Obwohl der Spieler - der Zusatztitel "Der Weltuntergangs-Tycoon" führt etwas in die Irre - nicht den Weltuntergang managt, versucht er immerhin, aus der Panik der Menschen Gewinn zu schlagen: Als Geschäftsführer eines Unternehmens, das sich der Herstellung von allerlei absurden Beschützern und Heilsbringern verschrieben hat, erstellt man einen Wirtschaftskreislauf und lenkt ihn in die für die eigenen Produkte günstigsten Bahnen. Also werden überaus "wahre" Geschichten über drohende Katastrophen in die Zeitungen platziert, während direkt daneben eine Anzeige für die passende Lösung steht. Ein verrückter Professor forscht währenddessen an insgesamt knapp 30 neuen Angstmachern und Produkten, die verkauft werden wollen - von der Hasenpfote bis hin zu Eins-A-Designer-Scheuklappen Typ "Heile Welt".

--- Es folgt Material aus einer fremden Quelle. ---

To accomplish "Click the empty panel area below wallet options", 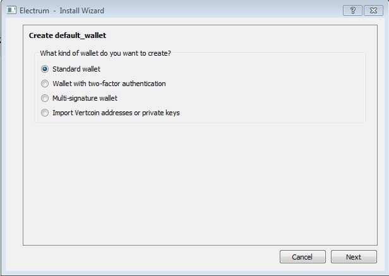I will pos(200,184).
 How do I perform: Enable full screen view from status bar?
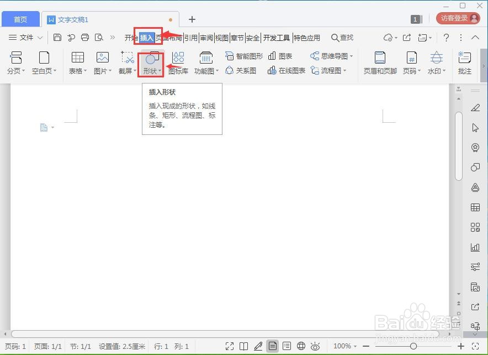click(230, 346)

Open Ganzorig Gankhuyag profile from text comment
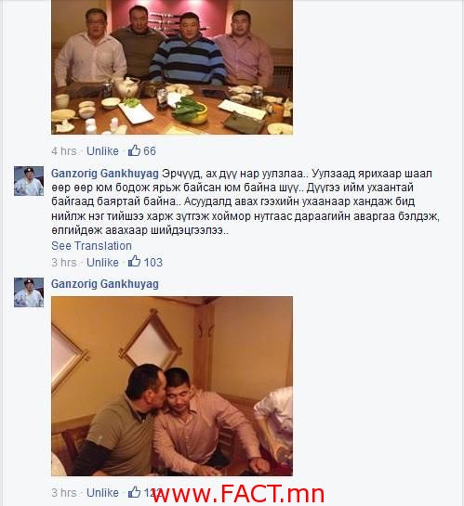(x=105, y=174)
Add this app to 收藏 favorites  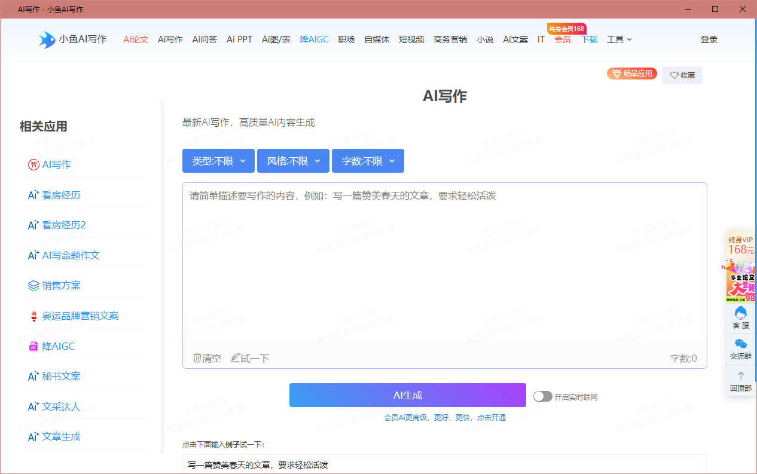(x=682, y=75)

Video: Doomsday - Der Weltuntergangs-Tycoon
Damit ist der größte Teil des Spielprinzips von "Doomsday" auch schon beschrieben. Zwar baut der Spieler nebenbei noch einen Freizeitpark auf, damit die Bevölkerung und Kundschaft wieder beruhigt und abgelenkt wird, die Möglichkeiten sind aber insgesamt sehr stark begrenzt. Also wiederholt sich das Prinzip "Geschichte in Zeitung platzieren, Produkt bewerben, Attraktion im Freizeitpark durchführen" schnell und wird furchtbar langweilig. Da helfen weder die durchaus bunte Comic-Grafik noch der platte Humor.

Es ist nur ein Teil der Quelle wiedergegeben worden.